2006年CSUNツアーレポート:関根千佳(10)
3月24日 その2 普通の生活に触れるための街歩き
午後は恒例の街歩きである。このツアーの特徴は、ごく普通のアメリカ人の暮らしに触れるという点でもある。日本人向けのガイドブックには載っていないけど、現地のアメリカ人なら、みんな知っているような場所に案内したいのだ。車椅子をリフトでバスに乗せて、いざ出発。現地の人が行くショッピングモールでお買い物。
ツアーの最初では「僕、最終日のショッピングは行かなくてもいいんだけどな〜」なんて言っていた榊原が、帰ってきたら大変な荷物を持っている。
「どうしたの?」
「あの、OXOのグッドグリップスの製品が、ごく普通の値段で売っていたので、つい、たくさん買いこんでしまって・・」 手にはでかいメジャーカップまで持っている。気持ちはわかるけどねえ。OXOのグッドグリップスというのは、ユニバーサルデザインの本でよく紹介されているキッチン用品で、リューマチのために料理が難しくなった妻のために開発したという、実に使いやすい道具類なのだ。
「だって、日本ではすごく高いんですよ、こんなにあるんだと思うと、つい・・・」
たぶん彼はあちこちのユニバーサルデザイン研修で使いたいんだろうな。研究熱心でよろしい。でも、お買い物なんていいもんって最初は言っていなかったっけ?
「回転寿司と同じで、目の前にくるとつい買っちゃうんです」
そりゃ人間の心理ってそんなものだろう。私だって同じだ。今回は洋服は少なかったが、やっぱりその後のパーティグッズの店ではプラスチックのシャンペングラス40個とか、紙のテーブルクロスやお皿を何枚も買い込んだ。こういうものは、日本で絶対売ってない。そしてみんなものすごく安いのだ!ああ、クリスマスの前にまたこの店だけにでも来たいくらいだ。

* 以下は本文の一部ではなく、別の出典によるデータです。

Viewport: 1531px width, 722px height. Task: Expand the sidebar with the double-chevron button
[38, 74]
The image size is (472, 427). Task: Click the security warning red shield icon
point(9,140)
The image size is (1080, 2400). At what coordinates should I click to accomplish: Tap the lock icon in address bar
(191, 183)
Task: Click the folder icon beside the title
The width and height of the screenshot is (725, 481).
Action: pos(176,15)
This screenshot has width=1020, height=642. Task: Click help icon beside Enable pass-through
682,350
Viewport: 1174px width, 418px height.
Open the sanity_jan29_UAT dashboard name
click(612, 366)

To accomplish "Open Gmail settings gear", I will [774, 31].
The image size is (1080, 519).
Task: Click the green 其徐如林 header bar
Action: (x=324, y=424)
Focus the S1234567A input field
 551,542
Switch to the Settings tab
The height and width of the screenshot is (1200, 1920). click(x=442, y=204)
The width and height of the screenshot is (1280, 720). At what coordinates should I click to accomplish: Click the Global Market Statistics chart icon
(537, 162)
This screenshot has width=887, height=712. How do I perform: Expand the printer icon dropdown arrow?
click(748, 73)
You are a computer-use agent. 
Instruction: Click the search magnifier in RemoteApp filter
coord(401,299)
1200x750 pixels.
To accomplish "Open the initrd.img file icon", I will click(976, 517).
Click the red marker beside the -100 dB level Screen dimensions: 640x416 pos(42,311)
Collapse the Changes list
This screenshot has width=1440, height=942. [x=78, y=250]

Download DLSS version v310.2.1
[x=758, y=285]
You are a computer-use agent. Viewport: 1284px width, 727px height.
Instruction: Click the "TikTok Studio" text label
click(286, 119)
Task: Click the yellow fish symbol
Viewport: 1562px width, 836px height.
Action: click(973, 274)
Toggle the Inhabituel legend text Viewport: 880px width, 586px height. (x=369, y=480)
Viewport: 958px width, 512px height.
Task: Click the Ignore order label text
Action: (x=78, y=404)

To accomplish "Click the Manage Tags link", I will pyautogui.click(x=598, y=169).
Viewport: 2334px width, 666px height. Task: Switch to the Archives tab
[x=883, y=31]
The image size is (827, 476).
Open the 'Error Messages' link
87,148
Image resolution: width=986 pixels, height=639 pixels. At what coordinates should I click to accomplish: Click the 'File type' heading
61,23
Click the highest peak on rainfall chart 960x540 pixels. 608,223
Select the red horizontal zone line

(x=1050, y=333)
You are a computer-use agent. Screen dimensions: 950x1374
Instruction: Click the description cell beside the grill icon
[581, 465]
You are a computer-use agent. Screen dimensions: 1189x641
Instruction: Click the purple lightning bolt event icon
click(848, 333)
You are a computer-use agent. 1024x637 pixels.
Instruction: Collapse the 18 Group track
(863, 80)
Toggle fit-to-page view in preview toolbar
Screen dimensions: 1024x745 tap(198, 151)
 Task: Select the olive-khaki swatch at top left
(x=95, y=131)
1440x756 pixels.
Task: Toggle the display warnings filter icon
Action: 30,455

そして最後のトレーダージョーズ。アメリカ人ならみんな知っているオーガニック製品のお店だ。ワインや果物なども豊富だが、オリジナルブランドのナッツ、グラノラ、チョコレートなどの食品に始まり、せっけんや歯磨き粉までみなオーガニックだ。私もつい、シリアルやナッツ、せっけんなどを買い込む。うーむ、回転寿司状態だな。ふとみると、同室のYさんが、重そうにかごをかかえている。
「ねえねえ、このトマトクリームスープの缶、美味しそうでしょ!で、このポテトグラタンの素、3つも買っちゃった!」 そりゃ、確かに美味しそうだけど、これ、全部、日本まで持って帰るの???その晩、パッキングに一晩かかる大騒動になったのは、ご想像の通りである。ま、榊原はあのメジャーカップがやっぱりトランクには入らず、ずっと手で持っていくはめになり、おかげで空港職員にはバカ受けしたそうだから、人生、何が幸せの種になるかわからないものだ。